The speed at which a wearable device goes through its battery could be about to change thanks to a new Wi-Fi reflector chip that doesn’t need to power a signal sent back to another device, making it much more efficient.
One of the biggest issues for wearables is what would be considered an excessive amount of energy used to power the signal between it and the host device on a Wi-Fi signal.
Currently, wearable devices require energy to send back the signal, which consumes large quantities of energy for a battery with a small mAh capacity.
However, now NASA scientists believe they are on to a solution that would allow the wearable device use a fraction of the energy with the help of a newly-developed chip.
Led by Adrian Tang of NASA’s Jet Propulsion Laboratory, the team says it has developed a chip that acts as a reflector for Wi-Fi signal, rather than receiving and sending back from the device, which it says will allow it to work three times faster as a result.
“The idea is if the wearable device only needs to reflect the Wi-Fi signal from a router or cell tower, instead of generate it, the power consumption can go way down (and the battery life can go way up),” Tang said of the chip.
However, both Tang and his partner in the project, MC Frank Chang, said there are still a number of challenges to be overcome before it can be adopted en masse.
The biggest challenge to overcome is developing a reflecting signal from the wearable device that won’t receive interference from other objects in a room such as walls and furniture.

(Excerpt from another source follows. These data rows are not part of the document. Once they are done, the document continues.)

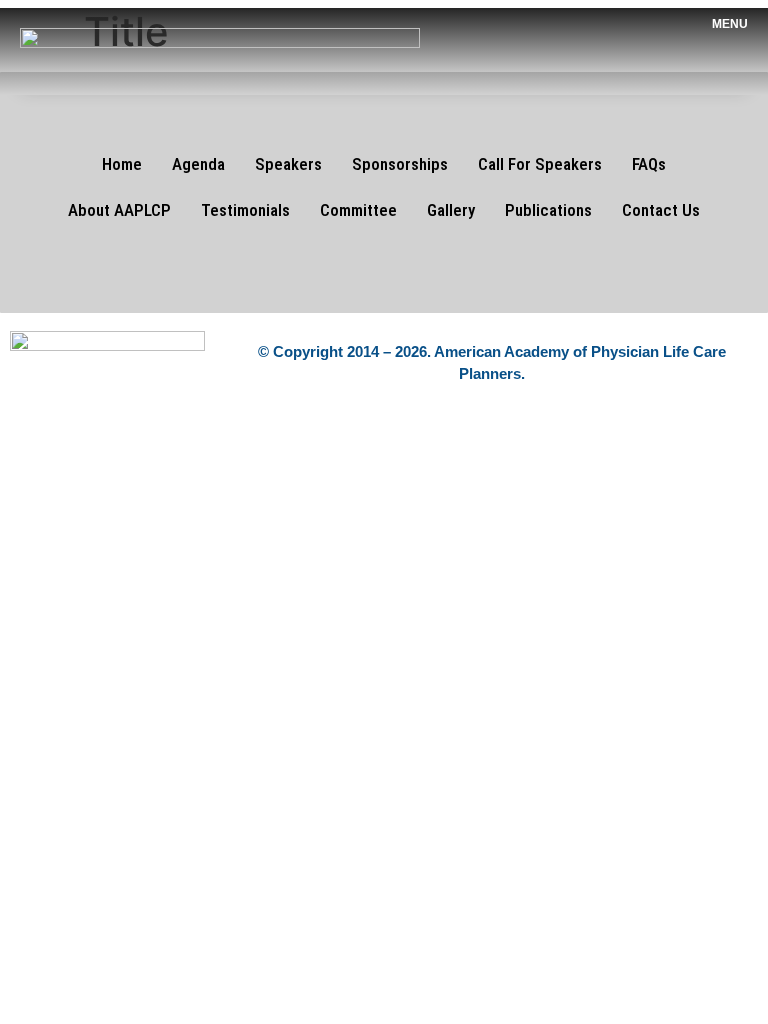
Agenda (198, 164)
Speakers (288, 164)
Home (122, 164)
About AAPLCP (119, 210)
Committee (358, 210)
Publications (548, 210)
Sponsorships (400, 164)
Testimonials (245, 210)
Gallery (451, 210)
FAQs (649, 164)
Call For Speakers (540, 164)
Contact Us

During testing, they used a distance between the wearable device and receiver of up to 6m and, at a distance of 2.5m, received a transfer rate of 330 megabits per second – three times faster and using 1,000-times less energy than the Wi-Fi rate.
“You can send a video in a couple of seconds, but you don’t consume the energy of the wearable device. The transmitter externally is expending energy — not the watch or other wearable,” Chang explained.
They also warn that, to compensate, the Wi-Fi router will have to use more energy to compensate, but this is something the pair will now be looking to figure a solution to.